Featured image of post Multi-CSV File Merging: Real-World Multi-Store Sales Analysis with DuckDB

Multi-CSV File Merging: Real-World Multi-Store Sales Analysis with DuckDB

In real-world data analysis, your data is rarely in a single clean table. It's scattered across dozens, sometimes hundreds of CSV files. This tutorial walks through a multi-store sales data consolidation with DuckDB — using read_csv_auto glob patterns, Chinese column names, strftime time aggregation, and Parquet export for a complete ETL pipeline.

Introduction

“Can you analyze the sales data from all our stores?”

Behind this innocent request lies a mess: each store has its own CSV file, generated daily, with inconsistent filenames, mixed column names, and varying encodings. The traditional approach — writing a Python script to iterate through directories, read each file, concatenate DataFrames, handle encoding issues — is slow, fragile, and error-prone.

This is where DuckDB shines. In this tutorial, we’ll walk through a multi-store sales data consolidation project, from scattered CSV files to a multi-dimensional analytical report — using nothing but SQL.

The Scenario

A retail chain has 5 stores.
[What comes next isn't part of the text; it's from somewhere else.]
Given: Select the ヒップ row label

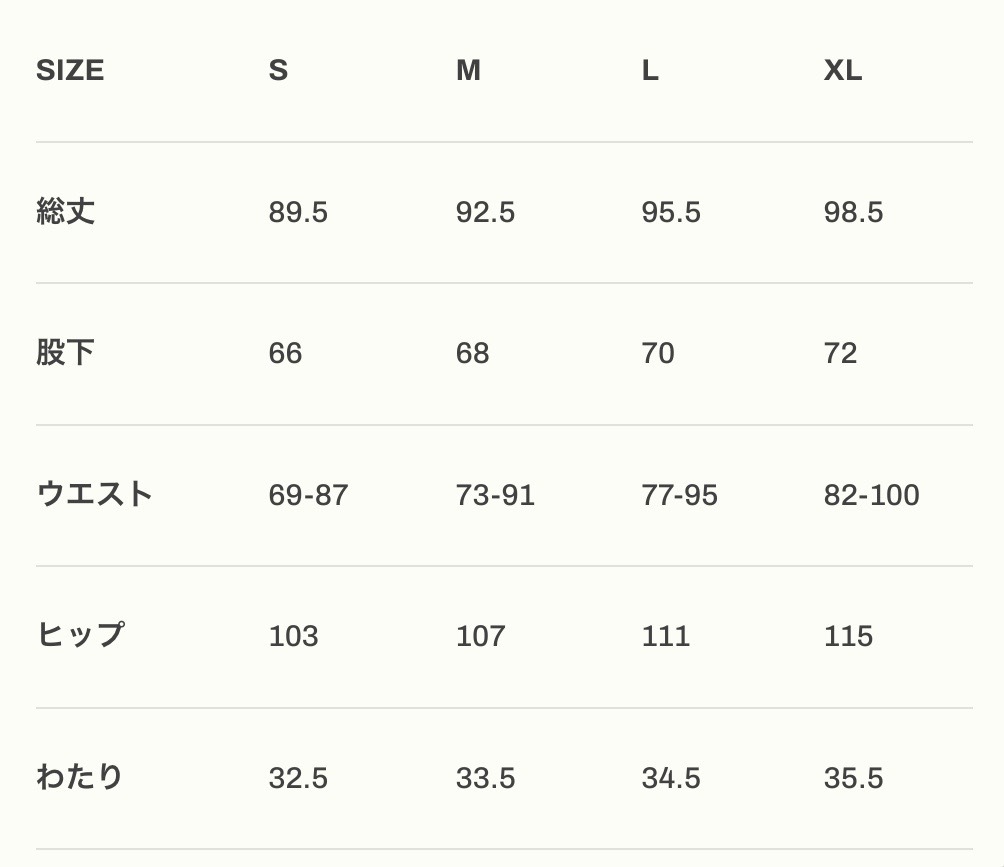Looking at the screenshot, I should point(81,636).

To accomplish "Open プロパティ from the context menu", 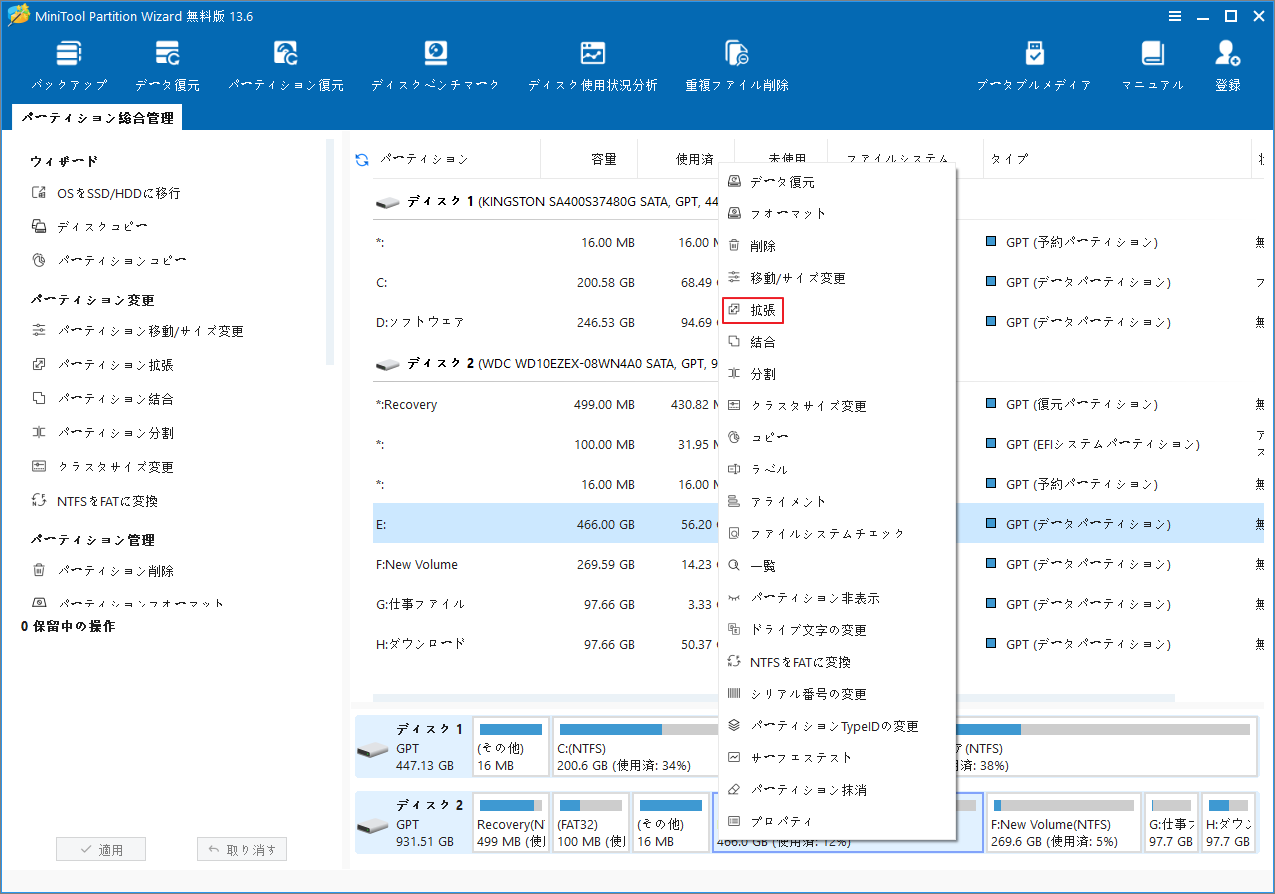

Each store generates a daily sales CSV. The file structure looks like this:

data/
├── store_001_daily_20260501.csv
├── store_001_daily_20260502.csv
├── store_002_daily_20260501.csv
├── store_002_daily_20260502.csv
├── store_003_daily_20260501.csv
├── store_003_daily_20260502.csv
├── store_004_daily_20260501.csv
├── store_004_daily_20260502.csv
├── store_005_daily_20260501.csv
├── store_005_daily_20260502.csv

Each CSV has the same structure with Chinese column names (a common real-world complication):

订单号,商品名称,单价,数量,金额,销售日期,收银员
ORD001,Latte,32.00,2,64.00,2026-05-01,Zhang San
ORD002,American Coffee,25.00,1,25.00,2026-05-01,Li Si

Step 1: Read All CSVs with a Single Wildcard

Traditional approach: write a Python script to walk directories, read each file one by one, concatenate DataFrames, and handle type inference. DuckDB approach: one line of SQL.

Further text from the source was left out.